[TASK INPUT Boundary: Start]

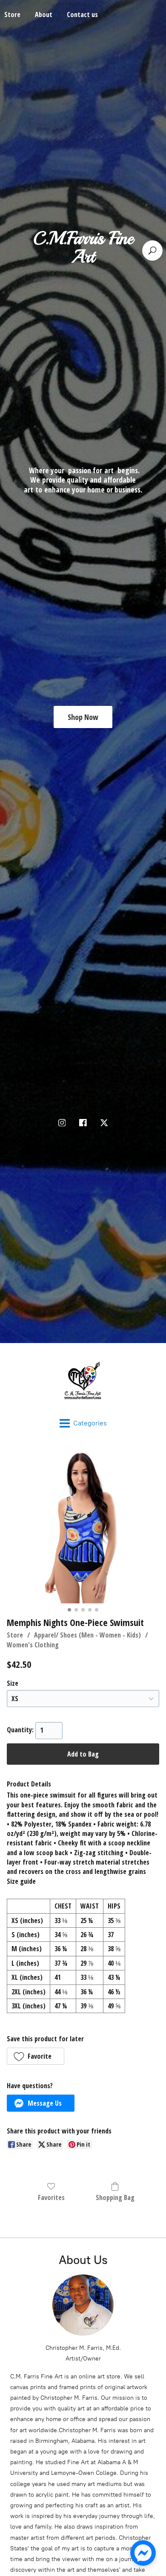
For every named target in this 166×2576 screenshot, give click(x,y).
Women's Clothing (33, 1644)
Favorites (51, 2197)
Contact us (82, 14)
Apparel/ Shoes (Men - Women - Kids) (87, 1635)
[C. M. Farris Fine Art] (83, 1381)
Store (15, 1635)
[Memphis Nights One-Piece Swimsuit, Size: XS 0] (83, 1527)
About (43, 14)
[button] (35, 2056)
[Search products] (152, 250)
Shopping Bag (115, 2197)
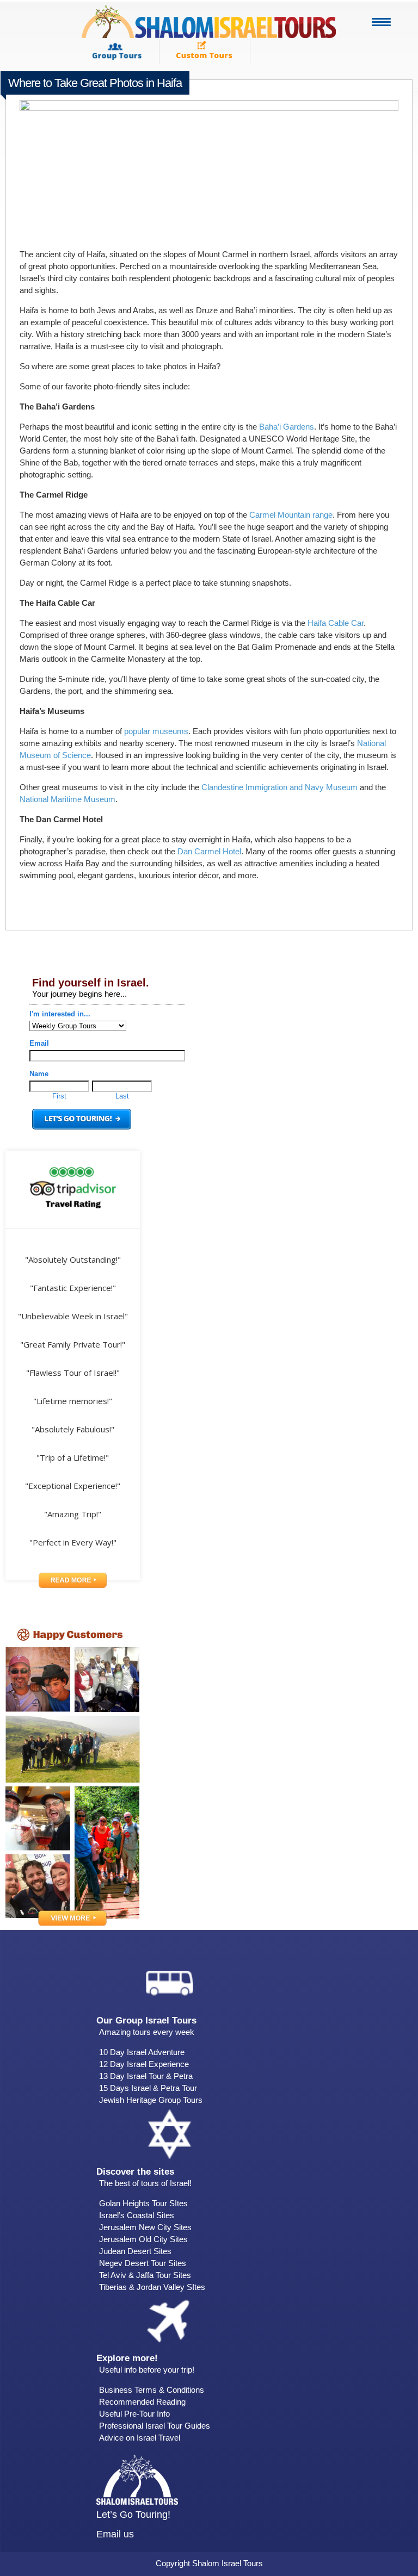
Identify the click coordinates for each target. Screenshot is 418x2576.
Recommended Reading (142, 2401)
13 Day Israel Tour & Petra (146, 2076)
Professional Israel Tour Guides (154, 2425)
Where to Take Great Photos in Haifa (95, 83)
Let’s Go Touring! (133, 2514)
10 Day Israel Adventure (142, 2052)
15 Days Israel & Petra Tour (148, 2088)
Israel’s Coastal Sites (136, 2215)
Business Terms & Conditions (151, 2389)
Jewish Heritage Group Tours (150, 2100)
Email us (115, 2534)
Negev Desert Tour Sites (142, 2263)
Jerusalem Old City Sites (143, 2239)
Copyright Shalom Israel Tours (209, 2563)
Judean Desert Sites (135, 2251)
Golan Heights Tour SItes (143, 2203)
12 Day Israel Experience (144, 2064)
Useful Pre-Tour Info (134, 2413)
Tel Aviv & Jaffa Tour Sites (145, 2275)
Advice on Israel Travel (139, 2437)
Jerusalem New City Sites (145, 2227)
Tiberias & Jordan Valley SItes (152, 2287)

[TASK INPUT Boundary: End]

EXERCISE DESCRIPTION
From the entries above, copy each line holding "Petra".

EXERCISE SOLUTION
13 Day Israel Tour & Petra (146, 2076)
15 Days Israel & Petra Tour (148, 2088)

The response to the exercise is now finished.